Wednesday, August 25, 2010

Bill would end nonsense busing chaos in Jefferson County Schools


The Courier-Journal reports on a live WHAS announcement today that Kentucky Senate President David Williams and state Sen. Dan Seum of Louisville will prefile a bill to insure that parents can send their children to the school nearest their home so long as that school does not have special entry requirements.

Clearly, the busing mess in Jefferson County is starting to get attention far outside the city.

5 comments:

T. Foley said...

Let me vent this one out!

I understand that JCPS faces tough situation with the requirement for desegregation and student assignment, HOWEVER a return to community schools, in my opinion, is the answer.

I was in elementary school when busing started in Louisville but I remember what it was like BEFORE and I had older family members in high school. Everyone had a much deeper sense of community pride and school spirit. That sense of pride and belonging kept a lot of kids out of trouble!

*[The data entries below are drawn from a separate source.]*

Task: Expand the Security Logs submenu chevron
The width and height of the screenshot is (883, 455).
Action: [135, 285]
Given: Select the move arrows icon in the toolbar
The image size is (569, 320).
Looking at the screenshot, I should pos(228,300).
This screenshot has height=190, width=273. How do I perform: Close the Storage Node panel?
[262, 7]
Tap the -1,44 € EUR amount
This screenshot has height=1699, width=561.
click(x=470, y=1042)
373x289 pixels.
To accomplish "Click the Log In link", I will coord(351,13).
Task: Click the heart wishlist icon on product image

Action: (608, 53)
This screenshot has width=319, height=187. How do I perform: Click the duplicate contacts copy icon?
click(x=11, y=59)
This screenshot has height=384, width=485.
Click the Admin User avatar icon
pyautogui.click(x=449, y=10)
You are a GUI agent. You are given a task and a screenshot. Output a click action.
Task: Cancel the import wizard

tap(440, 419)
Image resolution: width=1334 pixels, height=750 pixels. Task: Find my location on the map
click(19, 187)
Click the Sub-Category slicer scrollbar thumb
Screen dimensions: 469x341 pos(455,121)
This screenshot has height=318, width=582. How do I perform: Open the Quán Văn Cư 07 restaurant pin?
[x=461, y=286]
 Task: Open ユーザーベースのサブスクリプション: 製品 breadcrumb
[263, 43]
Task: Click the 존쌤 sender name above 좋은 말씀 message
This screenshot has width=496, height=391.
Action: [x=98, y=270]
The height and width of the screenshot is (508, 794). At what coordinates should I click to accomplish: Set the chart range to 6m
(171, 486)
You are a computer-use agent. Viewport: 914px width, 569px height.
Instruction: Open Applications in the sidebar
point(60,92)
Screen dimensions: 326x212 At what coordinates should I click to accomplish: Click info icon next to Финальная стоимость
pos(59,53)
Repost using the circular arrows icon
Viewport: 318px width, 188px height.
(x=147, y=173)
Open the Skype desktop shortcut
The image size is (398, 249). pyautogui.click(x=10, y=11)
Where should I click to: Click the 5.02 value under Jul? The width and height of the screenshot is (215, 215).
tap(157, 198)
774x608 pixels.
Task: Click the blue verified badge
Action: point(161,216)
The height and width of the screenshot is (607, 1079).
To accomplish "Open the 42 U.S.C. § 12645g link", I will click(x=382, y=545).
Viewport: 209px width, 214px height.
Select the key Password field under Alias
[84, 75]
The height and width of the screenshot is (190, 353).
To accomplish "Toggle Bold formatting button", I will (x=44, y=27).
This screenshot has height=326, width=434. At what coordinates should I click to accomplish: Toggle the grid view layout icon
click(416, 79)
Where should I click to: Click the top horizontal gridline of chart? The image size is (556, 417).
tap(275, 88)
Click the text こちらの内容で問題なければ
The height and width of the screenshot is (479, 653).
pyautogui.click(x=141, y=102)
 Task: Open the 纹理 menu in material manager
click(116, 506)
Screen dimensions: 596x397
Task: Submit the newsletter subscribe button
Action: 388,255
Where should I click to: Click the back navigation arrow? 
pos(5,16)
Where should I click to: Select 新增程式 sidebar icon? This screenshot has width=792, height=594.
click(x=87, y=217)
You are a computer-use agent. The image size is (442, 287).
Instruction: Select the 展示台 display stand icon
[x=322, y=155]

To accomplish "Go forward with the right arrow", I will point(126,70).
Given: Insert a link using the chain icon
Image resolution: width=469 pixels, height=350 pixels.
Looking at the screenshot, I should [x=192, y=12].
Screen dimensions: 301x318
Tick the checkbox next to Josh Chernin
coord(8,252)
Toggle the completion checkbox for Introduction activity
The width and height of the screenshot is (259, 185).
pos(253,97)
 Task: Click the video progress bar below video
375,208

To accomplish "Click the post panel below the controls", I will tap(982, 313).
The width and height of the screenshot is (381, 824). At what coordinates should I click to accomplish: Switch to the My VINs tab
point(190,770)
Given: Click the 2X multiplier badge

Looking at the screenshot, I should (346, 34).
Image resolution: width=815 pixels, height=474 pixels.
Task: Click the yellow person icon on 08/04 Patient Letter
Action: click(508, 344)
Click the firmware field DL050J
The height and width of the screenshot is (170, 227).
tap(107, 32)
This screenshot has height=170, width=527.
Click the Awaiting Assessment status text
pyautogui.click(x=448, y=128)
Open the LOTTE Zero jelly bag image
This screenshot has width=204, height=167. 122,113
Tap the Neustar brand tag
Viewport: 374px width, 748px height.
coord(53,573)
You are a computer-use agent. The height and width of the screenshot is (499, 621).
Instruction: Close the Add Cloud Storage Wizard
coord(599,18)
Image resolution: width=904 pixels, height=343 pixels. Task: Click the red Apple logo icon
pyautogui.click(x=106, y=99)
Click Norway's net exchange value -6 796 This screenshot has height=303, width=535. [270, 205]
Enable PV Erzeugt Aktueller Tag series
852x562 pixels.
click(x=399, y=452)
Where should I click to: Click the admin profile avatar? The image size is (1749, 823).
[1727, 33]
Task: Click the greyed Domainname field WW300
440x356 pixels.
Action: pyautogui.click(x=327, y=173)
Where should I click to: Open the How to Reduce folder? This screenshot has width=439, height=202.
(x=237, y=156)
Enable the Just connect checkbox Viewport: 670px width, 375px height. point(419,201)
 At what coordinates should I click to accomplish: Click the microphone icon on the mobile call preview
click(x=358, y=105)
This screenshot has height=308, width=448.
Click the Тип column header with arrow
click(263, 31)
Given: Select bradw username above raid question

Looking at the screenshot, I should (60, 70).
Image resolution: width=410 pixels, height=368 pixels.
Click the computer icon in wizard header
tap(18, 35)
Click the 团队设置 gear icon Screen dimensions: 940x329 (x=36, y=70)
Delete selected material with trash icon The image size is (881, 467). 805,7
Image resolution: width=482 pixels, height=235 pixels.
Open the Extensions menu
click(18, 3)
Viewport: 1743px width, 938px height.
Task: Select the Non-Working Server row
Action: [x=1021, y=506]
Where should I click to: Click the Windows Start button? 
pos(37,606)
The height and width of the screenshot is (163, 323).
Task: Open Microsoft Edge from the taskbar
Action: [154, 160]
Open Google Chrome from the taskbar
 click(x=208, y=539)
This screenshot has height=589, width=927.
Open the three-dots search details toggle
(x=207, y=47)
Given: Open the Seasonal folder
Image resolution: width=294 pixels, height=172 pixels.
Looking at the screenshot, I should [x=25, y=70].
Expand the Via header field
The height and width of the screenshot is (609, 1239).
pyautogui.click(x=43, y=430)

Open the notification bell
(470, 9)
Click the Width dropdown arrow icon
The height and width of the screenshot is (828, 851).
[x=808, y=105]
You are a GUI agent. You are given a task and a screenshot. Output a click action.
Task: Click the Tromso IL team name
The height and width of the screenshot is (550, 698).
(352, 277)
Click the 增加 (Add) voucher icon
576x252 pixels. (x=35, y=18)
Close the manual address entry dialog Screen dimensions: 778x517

I mention this because student assignment STRONGLY effects the ability of students to become involved in sports and activities. It is far easier if you are at your local school, and in the case of JCPS the choice to particpate can have a negative impact on a students academic performance they are overly burdened because of their school being so far from home.

Its like they talk out of both sides of their mouth. They say athletics promotes better academic performance but then they increase the burden for kids who choose to participate by busing them to schools 20 miles away. Its a burden to parents to travel that distance to pick their kids up after practices. By the same token they complain and blame uninvolved parents but make it difficult for parents to be involved at their childs school AT ALL when they attend a school 20 miles away.

I have also seen and experienced how parents WHO ARE involved get treated when they speak up about these and other things. Its almost like JCPS ONLY wants parents involved if they blindly follow along with what the district offices "think is best" for the kids. Nevermind if it weren't for our kids none of them would have a job! Where is your customer service? OUR KIDS ARE your customers and utlimately PARENTS are your employer, we pay the taxes that pay your salaries!

I have said that in school council meetings, to school and district administrators and they all look at me like I am out of my mind! I have come to feel for them its really more about THEIR CAREERS than it is about the KIDS at all!

Richard Innes said...

RE: T. Foley's comments

Thank you for your honest and open appraisal of the unacceptable consequences of busing for diversity in Louisville.

Indeed, communities have been fractured.

Worse, the education of children has suffered mightily.

Exactly how ready to learn can a child be when he or she arrives at school already tired and bored, or sometimes scared, after a one-hour plus bus ride that too often arrives at the schoolhouse after classes have already begun?

Show me how decades of busing have done anything to improve West End schools in Louisville.

Because busing takes low-income West End kids to the East side of town, and brings high income kids West, busing has removed federal Title 1 money from West End schools where the dollars are most needed.

How does that help improve the West End?

T. Foley's comments about parents feeling alienated from their school system echo e-mail that shows up at the Bluegrass Institute all the time.

Parents will need to remember that in November.

T said...

Many of the old Louisville City schools were FAILING academically BEFORE Merger! However, even those schools had a STRONG sense of community. Really the only schools who have improved out of the old city schools are Male and Manual and because the gap of academic performance is so great between them and other High Schools, especially Manual's, the ratios the district looks at for assignment are useless.

Let me give you an example. A high schools resides area is broken down by community classifications such as "A", "AA", "B" and "BB". These designations represent different socioeconomic statuses in the area. So lets say a school's RESIDES AREA is 35% AA, 37% A, and the remaing 28% are "B" and "BB" students (minority and/or below poverty line). Those numbers ARE WHAT JCPS assigns students based upon.

Ok so "East End High School" has 72% AA and/or A enrollment HOWEVER 26% of the students who make up that 72% choose to attend Catholic schools, another 30+% Male and Manual. What does that leave the demographics of the ACTUAL ENROLLMENT at "East End High School"??

JCPS wasn't even smart enough to figure out they needed to look at the demographics of ACTUAL ENROLLMENT not the RESIDES AREA!!!! I hope you were able to follow and that makes sense...This exact scenario happened at Fern Creek High, the district thought they assigned students that would leave the school with lets say a 40% BB enrollment but did not take into account the AA students in the resides are that choose to attend there local school.

Now please understand I do not blame that situation for all that is wrong at Fern Creek, not by a long shot there is a lot there that needs fixing, however that scenario is what exposed a lot of it.

T. Foley said...

oops T. Foley and I am somewhat alienated from my alma mater and my parents alma mater because I don't blame that, I blame a lack of accountability top to bottom in JCPS! They old kids to a standard compliance they certainly don't hold themselves

T.Foley said...

sorry sticky keyboard I left out some words/letters and don't see an option to edit. I hope you understand what I am getting at if not I will be happy to explain.